Après la poussée de la médicalisation, le «reste de l’existence» n’a que lentement retrouvé une place dans le discours public. D’après moi, cela a commencé par les premiers doutes sur le fait de laisser les personnes mourir loin de leurs proches, sous prétexte de suivre strictement les mesures de protection contre le virus. Bien au-delà de l’éthique médicale se pose la question de savoir par quelle forme de santé nous voulons que notre société soit régie, et jusqu’à quel point. La suite de la crise a vu émerger une myriade d’autres inter­rogations. Devons-nous, pour nous protéger de l’épi­démie, abandonner notre séparation des pouvoirs, nos droits à la liberté, bouleverser notre quotidien et mettre en péril l’existence économique et professionnelle de beaucoup d’entreprises, de personnes salariées ou indépendantes? Le corps médical indépendant a lui aussi été confronté à ces questions et continue de l’être.

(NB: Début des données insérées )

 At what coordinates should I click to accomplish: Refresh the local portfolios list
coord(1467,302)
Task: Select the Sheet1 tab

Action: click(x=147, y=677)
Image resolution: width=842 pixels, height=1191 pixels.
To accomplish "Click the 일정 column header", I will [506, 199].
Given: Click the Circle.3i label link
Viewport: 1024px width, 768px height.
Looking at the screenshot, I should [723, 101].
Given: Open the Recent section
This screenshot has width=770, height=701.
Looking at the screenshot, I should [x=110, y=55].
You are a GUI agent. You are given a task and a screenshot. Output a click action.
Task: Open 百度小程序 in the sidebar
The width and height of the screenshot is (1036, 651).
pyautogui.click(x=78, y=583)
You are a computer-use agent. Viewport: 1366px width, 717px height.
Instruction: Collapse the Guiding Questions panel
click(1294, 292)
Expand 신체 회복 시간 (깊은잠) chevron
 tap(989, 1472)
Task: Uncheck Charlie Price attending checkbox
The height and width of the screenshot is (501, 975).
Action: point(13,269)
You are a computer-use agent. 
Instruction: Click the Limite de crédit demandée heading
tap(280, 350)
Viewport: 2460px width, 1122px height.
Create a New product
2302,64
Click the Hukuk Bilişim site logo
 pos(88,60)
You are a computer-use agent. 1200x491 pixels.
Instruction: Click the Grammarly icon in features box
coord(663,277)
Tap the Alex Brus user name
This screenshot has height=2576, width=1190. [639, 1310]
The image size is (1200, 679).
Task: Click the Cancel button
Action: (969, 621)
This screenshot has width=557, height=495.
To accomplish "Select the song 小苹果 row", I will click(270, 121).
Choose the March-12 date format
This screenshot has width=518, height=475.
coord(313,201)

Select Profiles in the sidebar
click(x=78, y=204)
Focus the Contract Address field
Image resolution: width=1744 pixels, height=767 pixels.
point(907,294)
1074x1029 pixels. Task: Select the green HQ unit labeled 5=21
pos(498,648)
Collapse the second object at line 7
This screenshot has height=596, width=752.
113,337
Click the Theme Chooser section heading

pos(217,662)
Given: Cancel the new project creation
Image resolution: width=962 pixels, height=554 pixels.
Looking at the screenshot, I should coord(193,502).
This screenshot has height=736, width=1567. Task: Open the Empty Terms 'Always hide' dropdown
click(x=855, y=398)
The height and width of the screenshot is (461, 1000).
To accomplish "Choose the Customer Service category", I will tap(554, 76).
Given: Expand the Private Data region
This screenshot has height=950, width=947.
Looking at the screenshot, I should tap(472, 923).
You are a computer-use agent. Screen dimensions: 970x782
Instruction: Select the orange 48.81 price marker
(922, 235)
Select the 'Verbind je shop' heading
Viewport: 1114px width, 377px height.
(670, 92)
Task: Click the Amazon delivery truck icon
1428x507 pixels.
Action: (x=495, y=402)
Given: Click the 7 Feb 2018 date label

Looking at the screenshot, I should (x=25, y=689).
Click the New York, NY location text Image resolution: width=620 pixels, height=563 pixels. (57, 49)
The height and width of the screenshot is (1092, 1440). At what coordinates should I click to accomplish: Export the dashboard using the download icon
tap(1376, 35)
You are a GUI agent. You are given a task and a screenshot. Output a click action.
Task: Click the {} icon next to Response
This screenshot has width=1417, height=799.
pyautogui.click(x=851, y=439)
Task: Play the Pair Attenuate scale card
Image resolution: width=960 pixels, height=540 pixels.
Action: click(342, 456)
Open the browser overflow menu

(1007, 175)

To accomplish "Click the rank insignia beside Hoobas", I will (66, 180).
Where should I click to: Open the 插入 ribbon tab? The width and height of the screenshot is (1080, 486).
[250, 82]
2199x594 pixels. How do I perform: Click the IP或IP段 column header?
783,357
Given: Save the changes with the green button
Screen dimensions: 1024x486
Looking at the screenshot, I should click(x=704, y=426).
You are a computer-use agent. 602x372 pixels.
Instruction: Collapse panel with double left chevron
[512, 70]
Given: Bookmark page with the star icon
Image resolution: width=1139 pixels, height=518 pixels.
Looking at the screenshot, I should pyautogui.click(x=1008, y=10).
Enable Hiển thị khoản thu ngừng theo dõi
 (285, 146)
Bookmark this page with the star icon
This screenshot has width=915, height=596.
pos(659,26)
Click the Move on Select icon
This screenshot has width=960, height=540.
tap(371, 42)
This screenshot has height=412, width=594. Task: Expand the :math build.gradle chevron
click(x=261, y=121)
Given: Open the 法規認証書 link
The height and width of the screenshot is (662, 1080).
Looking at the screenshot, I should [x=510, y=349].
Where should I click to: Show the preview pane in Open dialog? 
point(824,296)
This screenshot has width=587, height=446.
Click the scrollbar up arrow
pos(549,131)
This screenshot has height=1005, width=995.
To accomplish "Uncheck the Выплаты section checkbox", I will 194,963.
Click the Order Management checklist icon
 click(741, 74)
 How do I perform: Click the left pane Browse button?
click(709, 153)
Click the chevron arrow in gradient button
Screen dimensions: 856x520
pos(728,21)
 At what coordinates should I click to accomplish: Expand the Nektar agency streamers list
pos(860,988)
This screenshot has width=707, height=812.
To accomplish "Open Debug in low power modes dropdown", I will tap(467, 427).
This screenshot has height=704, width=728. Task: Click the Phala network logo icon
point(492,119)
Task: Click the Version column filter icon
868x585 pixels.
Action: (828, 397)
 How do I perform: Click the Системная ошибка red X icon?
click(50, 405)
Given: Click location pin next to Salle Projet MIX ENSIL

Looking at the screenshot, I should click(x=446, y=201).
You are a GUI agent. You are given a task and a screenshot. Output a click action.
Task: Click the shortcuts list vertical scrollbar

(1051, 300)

Ce n’est pas un hasard si, en Allemagne, l’autrice et juge constitutionnelle Juli Zeh a évoqué une logique non médicalisée par rapport à la question des droits fondamentaux notamment [1]. Son roman dystopique Corpus Delicti: Un procès de 2010 interroge le fait d’ériger un Etat sanitaire en principe absolu.
Depuis le déconfinement, tout ce qui ne concerne pas directement la santé est abordé encore plus largement à l’aune du coronavirus: ouverture des fleuristes, légitimité des services religieux ou besoin fondamental, physique et social, du contact avec les autres. Dans ce contexte, le débat sur la médicalisation oppose les partisans de la «protection contre l’infection» à ceux pour lesquels «la vie ne se résume pas à se protéger contre une infection», ces positions respectives dépassant souvent le clivage gauche-droite.
Il a rarement été autant mis en évidence que la santé n’est pas un domaine qui fonctionne de manière autonome. Comme dans un mobile, elle est liée à tout le reste. Et les conséquences que peut avoir l’hégémonie absolue de la logique sanitaire sont désormais claires. Dans une société ouverte, il est ainsi nécessaire de débattre sans ambage de la valeur de la santé au sein de notre existence. Si l’on change un peu la maxime, la santé est probablement importante, mais si elle est tout, alors tout n’est rien [2].
eberhard.wolff[at]saez.ch
1 «Es gibt immer eine Alternative.» Interview de Juli Zeh. Süddeutsche Zeitung, 4 avril 2020 (en allemand).
2 Des réflexions similaires à celles développées dans ce texte sont défendues sous un autre angle par R. K. Sprenger dans l’article «Virologen regieren die Welt […]» paru dans la Neue Zürcher Zeitung le 30 mars 2020 (en allemand).